Neben diesen Wünschen der Jugend und der Senioren (Kirchgang Sonntagfrüh) war wohl ausschlaggebend, dass sich der AST-Betrieb nach den vorgegebenen Einsparungen dem Willen der Kreisgremien gemäß entwickelt hat. Finanziell eine „Erfolgsgeschichte“ – gegenüber dem Katastrophenjahr 2001 konnte der Zuschuss um 190 000 € gesenkt werden – steht auf der anderen Seite, dass die Zahl der Nutzer um 75 Prozent eingebrochen ist.

Nichts geändert hat sich an den Bestellzeiten: Freitags und samstags kann bis Mitternacht gebucht werden, Sonntagsfahrten nur am Vortag.

Anders sieht es aus, wenn ab Oktober der Discobus rollt.

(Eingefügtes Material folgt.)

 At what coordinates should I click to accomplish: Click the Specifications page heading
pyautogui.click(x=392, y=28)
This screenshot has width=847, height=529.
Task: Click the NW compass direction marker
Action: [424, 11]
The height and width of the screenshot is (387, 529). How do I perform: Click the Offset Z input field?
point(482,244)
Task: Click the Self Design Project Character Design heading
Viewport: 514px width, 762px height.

Rückfahrtgelegenheiten gab es bislang kurz nach Mitternacht und um 1.45 Uhr. Hier wurde vom Kreisausschuss die Schere angesetzt. Ausnahmsweise waren dabei nicht finanzielle Motive ausschlaggebend. Sehr kontrovers diskutierte der Kreisausschuss das Wohl vor allem der 16- bis 18-Jährigen. Man könne sie zwar nicht zwingen, früher auf die Piste zu gehen; doch müsse man durch die Bereitstellung einer Rückfahrgelegenheit zu „verbotener Stunde“ nicht den Verstößen gegen das Jugendschutzgesetz Vorschub leisten (Landrat Glauber).

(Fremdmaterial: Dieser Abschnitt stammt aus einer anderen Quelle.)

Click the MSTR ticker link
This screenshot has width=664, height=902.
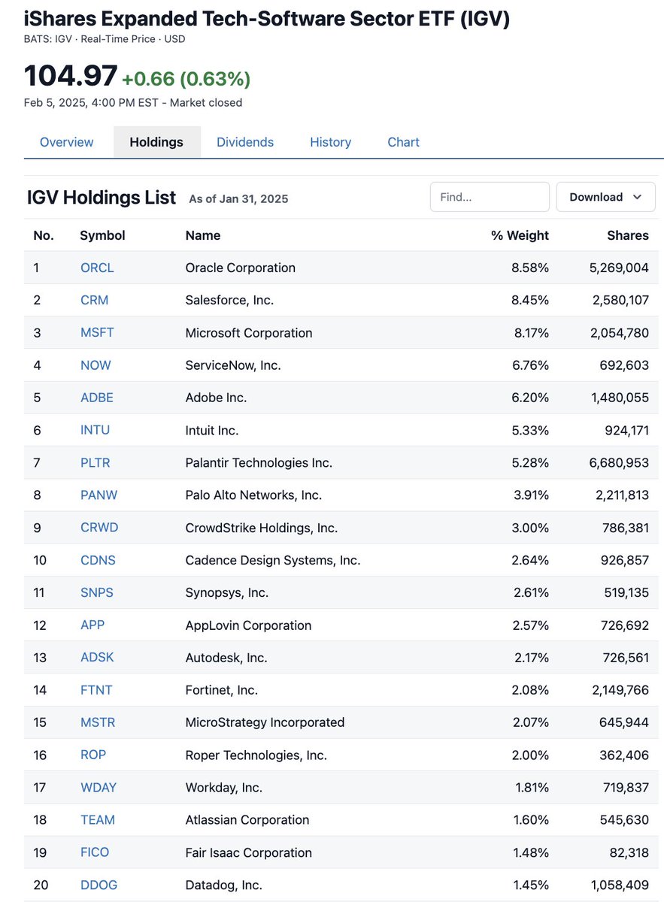click(98, 722)
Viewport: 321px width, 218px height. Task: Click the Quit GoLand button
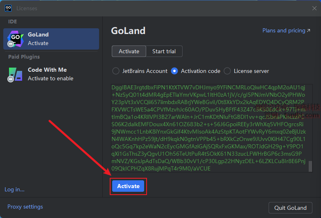click(x=290, y=208)
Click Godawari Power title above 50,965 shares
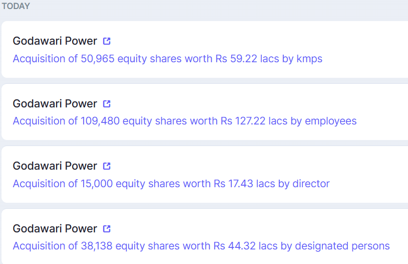 (x=55, y=41)
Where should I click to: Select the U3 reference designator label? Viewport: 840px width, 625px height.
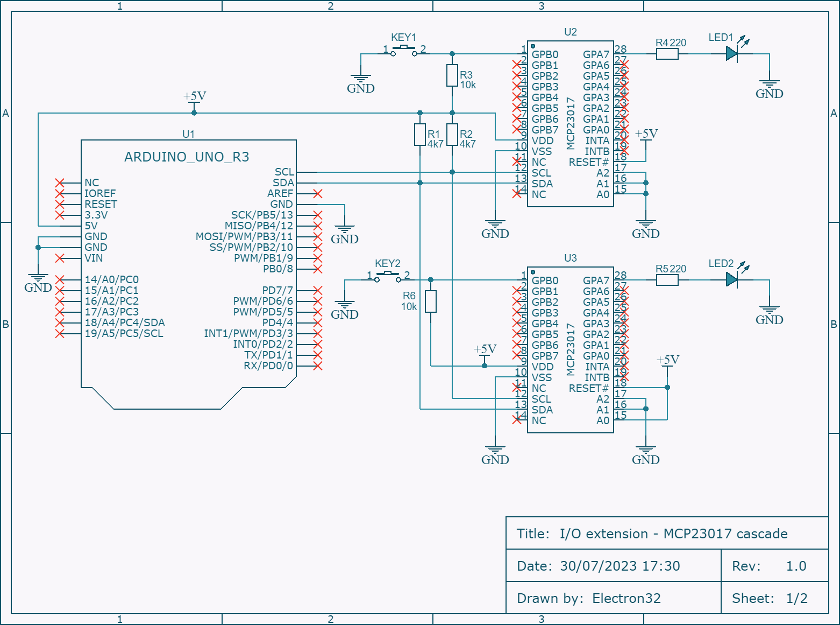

Zugespitzt hieß die Entscheidung, zum Frommen der Jugend Grenzen ziehen oder in Anerkennung veränderter Freizeitgewohnheiten für einen sicheren Heimweg sorgen. Das will der Landkreis zwar auch, aber zu einer altersgemäß passenden Uhrzeit. „Wir tragen Verantwortung als Politiker und Eltern“, betonte Ludwig Brütting. Aber er meint auch, dass sie nur mit flankierenden Maßnahmen der Polizei Früchte tragen könne.

Gibt es nur eine Rückfahrt, werde der bis her kaum genutzte „Mitternachtsbus“ (Verwaltungsjurist Frithjof Dier) besser angenommen. Vor allem, da er als Kompromiss erst um 0.45 Uhr startet. Als erste „flankierende Maßnahme“ sagte Werner Rebhan von der Ebermannstädter Polizei zu, ab Herbst wieder schärfer in Moggast zu kontrollieren. Außerdem könnten dann unter 18-Jährige nicht mehr mit Vollmachten der Eltern für Begleitpersonen das „Saturday Night Fever“ strecken; die Polizei wird nach Rückkoppelung mit dem Innenministerium die Zettel nicht mehr anerkennen.